Вы хотите знать, доктор, как произошло со мною это несчастие и какие причины положили основание моему странному недугу? Хорошо. Я попытаюсь рассказать вам о себе всю правду.

Мы остались одни с этим милым малюткой, моим крошечным сыном, после того, как его мать покинула нас обоих так неожиданно и так грубо. Мы остались одни в целом мире. Я всегда горячо любил этого ребенка, а тут моя любовь к нему выросла в исполина. Что в этом странного? Ведь он остался у меня один, он — все мое настоящее и будущее. Мог ли я не любить его? Утро и вечер, те часы, которые я не был занят службой, я проводил около него. И раньше я был большим домоседом, а теперь смешное положение покинутого мужа крепко приковало меня к дому надежной цепью. Впрочем, эта цепь не казалась мне тяжелою, ибо быть около ребенка доставляло мне такие наслаждения, каких я не испытывал никогда в жизни. Я сам поил его и утром и вечером молоком, сам резал ему тонкие ломтики хлеба, сам кормил его обедом, мыл в ванночке, раздевал, укладывая в кроватку. Повторяю, я был так бесконечно счастлив моею любовью к ребенку. Просидев с утра шесть часов подряд в нашей скучной канцелярии, я бежал домой весь полный самой светлой радости. И всю дорогу я думал:

«Сейчас я увижу моего сына. Какое счастье, какое счастье! Боже! Только бы не ослепнуть от света этого счастья!»

Подходя к нашей квартире, я резко звонил в звонок и сквозь запертую дверь я слышал торопливые шаги моего крошки, спешившего мне навстречу. Я повторял звонок, зная, что этим доставлю ему неописуемое наслаждение. Тотчас же за дверью раздавался смех, светлый, звонкий и радостный, как трель вешнего жаворонка.
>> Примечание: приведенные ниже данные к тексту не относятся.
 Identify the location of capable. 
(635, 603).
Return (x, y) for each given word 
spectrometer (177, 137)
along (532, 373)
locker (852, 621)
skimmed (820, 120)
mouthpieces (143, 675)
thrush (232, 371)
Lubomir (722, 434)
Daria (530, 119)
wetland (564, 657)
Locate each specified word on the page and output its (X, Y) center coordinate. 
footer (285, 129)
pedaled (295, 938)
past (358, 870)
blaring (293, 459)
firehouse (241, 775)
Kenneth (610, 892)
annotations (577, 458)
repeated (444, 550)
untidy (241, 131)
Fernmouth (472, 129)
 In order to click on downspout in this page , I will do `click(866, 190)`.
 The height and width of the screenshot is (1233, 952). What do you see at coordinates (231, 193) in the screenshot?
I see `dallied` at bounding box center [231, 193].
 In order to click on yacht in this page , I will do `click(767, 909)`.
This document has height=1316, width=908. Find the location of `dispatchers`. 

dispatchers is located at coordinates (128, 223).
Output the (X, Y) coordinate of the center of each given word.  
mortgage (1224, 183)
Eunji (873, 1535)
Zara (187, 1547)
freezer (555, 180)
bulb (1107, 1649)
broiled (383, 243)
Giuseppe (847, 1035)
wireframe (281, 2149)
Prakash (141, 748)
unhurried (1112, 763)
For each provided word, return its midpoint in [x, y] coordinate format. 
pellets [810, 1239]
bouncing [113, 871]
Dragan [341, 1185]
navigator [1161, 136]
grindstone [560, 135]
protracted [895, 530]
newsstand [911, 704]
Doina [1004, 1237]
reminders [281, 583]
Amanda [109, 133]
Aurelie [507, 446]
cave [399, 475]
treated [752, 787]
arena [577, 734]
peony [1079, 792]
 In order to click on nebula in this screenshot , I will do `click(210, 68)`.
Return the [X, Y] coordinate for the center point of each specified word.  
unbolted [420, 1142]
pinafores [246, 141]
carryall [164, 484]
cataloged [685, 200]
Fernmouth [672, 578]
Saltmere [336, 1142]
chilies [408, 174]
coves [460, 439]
В передней мой малютка бросался ко мне на шею, и я видел в его глазах восторг. Я припадал к нему замирая. Таковы были наши встречи.

После моего возвращения со службы мы были неразлучны уже на весь остаток дня. Я рисовал ему картины, рассказывал сказки, играл вместе с ним в его игрушки. А вечером, на сон грядущий, я придерживал рукою его, стоявшего на коленях, в одной рубашечке, и шептал ему слова молитвы. Ему уже исполнилось четыре года и он знал наизусть «Пресвятую Троицу». И когда он, стоя в трогательной позе, лепетал своими милыми губками: «Владыко, прости беззакония наша», мое сердце переполнялось таким светлым восторгом и таким теплым умилением, что мне хотелось плакать, и словно комок подкатывался к моему горлу. И часто я думал: «Беззакония, — как хороши и чисты твои беззакония; конечно же, тебе их простят; тебе их простят, мой крошка!»

И вот в одну из таких минут в мою голову вошла сумасшедшая мысль. Сейчас же вслед за мыслью о детских беззакониях я подумал: «А что же? Разве здесь, в этом мире, не казнят их, этих невинных крошек, разве же их не казнят порою самым жестоким образом? Разве они не горят в пламени? Не тонут в воде? Или они застрахованы от ужасных недугов? Жизнь — ряд нелепых случайностей; темные ужасы, как дикие звери, сторожат и ловят нас на каждом шагу. И им безразлично над кем проявить свою ярость: над взрослым ли грешником, или над невинным малюткой».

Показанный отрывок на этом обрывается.